И, проходя в колонне ветеранов, он, незаметно для себя, выпрямлялся, и фигура его, уже склонная к позиции вопросительного знака, переходила, насколько это возможно, к позиции знака восклицательного.

А когда грянет духовой оркестр «Прощание славянки», да двинется вперед колонна, да блеснут на солнце медали да медные трубы – как будто и не было этих послевоенных периодов, и – ты снова молод, товарищ младший сержант!

7

Рядовой 198 гаубичного полка блестяще-победоносной, пардон, наголову разбитой и позорно бежавшей армии вермахта Иоганн Лемке появился в первый раз в комнате у Контуженного как-то незаметно.

Он сказал «Guten Abend»(«Добрый вечер»), робко присел на край табуретки и стал смотреть молча на Контуженого.

Контуженый взирал на рядового Иоганна Лемке с большим удивлением. Он непрошенных гостей не слишком уважал вообще, а тут никак не мог вспомнить, видел ли он когда-нибудь этого кадра. Затем удивление сменилось законным любопытством:

–Чого присунув? (Чего приперся?), – спросил Контуженный рядового немецкой армии Иоганна Лемке. – Мне кажется, у нас все ясно. Итоги подбиты, претензии не принимаются. Приговор окончательный и обжалованию не подлежит. А поэтому: Кру-гом ! И – ауфвидерзеен! (aufwiedersehen – до свидания)!

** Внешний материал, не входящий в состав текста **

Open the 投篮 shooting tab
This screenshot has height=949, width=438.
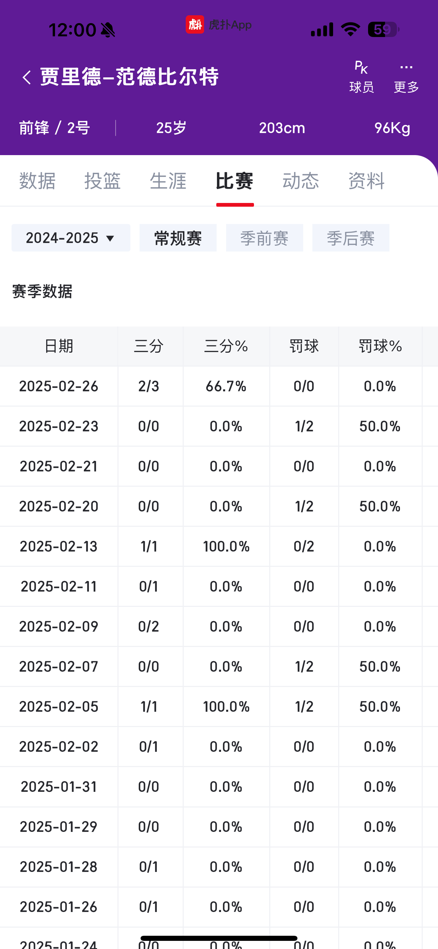102,181
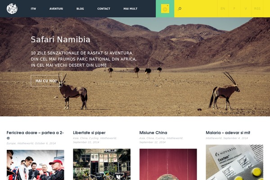This screenshot has width=270, height=180.
Task: Click the magnifying glass search icon
Action: (180, 9)
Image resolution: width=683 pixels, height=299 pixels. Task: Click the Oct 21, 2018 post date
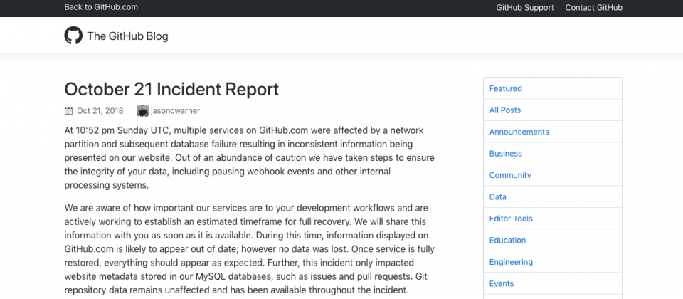(100, 111)
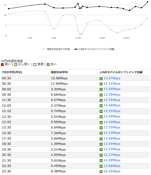Open the 13.07Mbps link for 00:30

click(x=112, y=78)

…Во второй раз Иоганн Лемке был в той же поношенной немецкой военной форме, но с повязанной какой-то грязной тряпкой головой. Несмотря на это, он выглядел более энергичным. После своего немецкого «Guten Abend» он, не садясь на табуретку, начал мельтешить перед Контуженым по комнате и размахивать руками:

– Ти обещать! – возмущался он. – Ти – некарош поступок!

Эти слова страшно не понравились Контуженому, и он начал заводиться:

– Ничего я тебе не обещал! А если обещал и не сдержал слова, то я поступил так, как твой Гитлер.

«Двадцать второго июня ровно в четыре часа Киев бомбили, нам объявили, что началася война…» «Вышел немец из тумана, вынул ножик из кармана: «Буду резать, буду бить… Ты останешься жмурить».

В четыре часа! Рано утром на рассвете, когда мирно спали дети! Що, Київ вам поперек горла став? И не кажи мені, що ви не могли прожить без того, щоби не бомбить город Бельци! (Что, Киев вам поперек горла стал? И не говори мне, что вы не могли прожить без того, чтобы не бомбить город Бельцы!)

«Обещать… некарош поступок…» – передразнил Контуженый немца. – Не нервируй меня. Я тебя, наверное, когда-то кокнул, и ты, конечно, на меня в обиде. Но, может, ты скажешь, что я приглашал тебя до Сталинграду? Або – до Курска? А ты знаешь, что в Бельцах во время вашей бомбежки убило моего двоюродного брата Костю?

«Некарош поступок!» – Скажи кому-нибудь другому! Демагог хренов! Ты был в Хатыни? А где это – полный склад человеческих ногтей? В Освенциме? Или – в Бухенвальде?

Ах, ты не был?! Я тебя предупредил: не нервируй! А теперь слушай мою команду! Смирно! И – не звездеть! А за оскорбление моей личности разными подозрениями сейчас я тебя звездану!

И – как звезданёт Контуженый рядового вермахта Иоганна Лемке – тот аж взвыл от боли…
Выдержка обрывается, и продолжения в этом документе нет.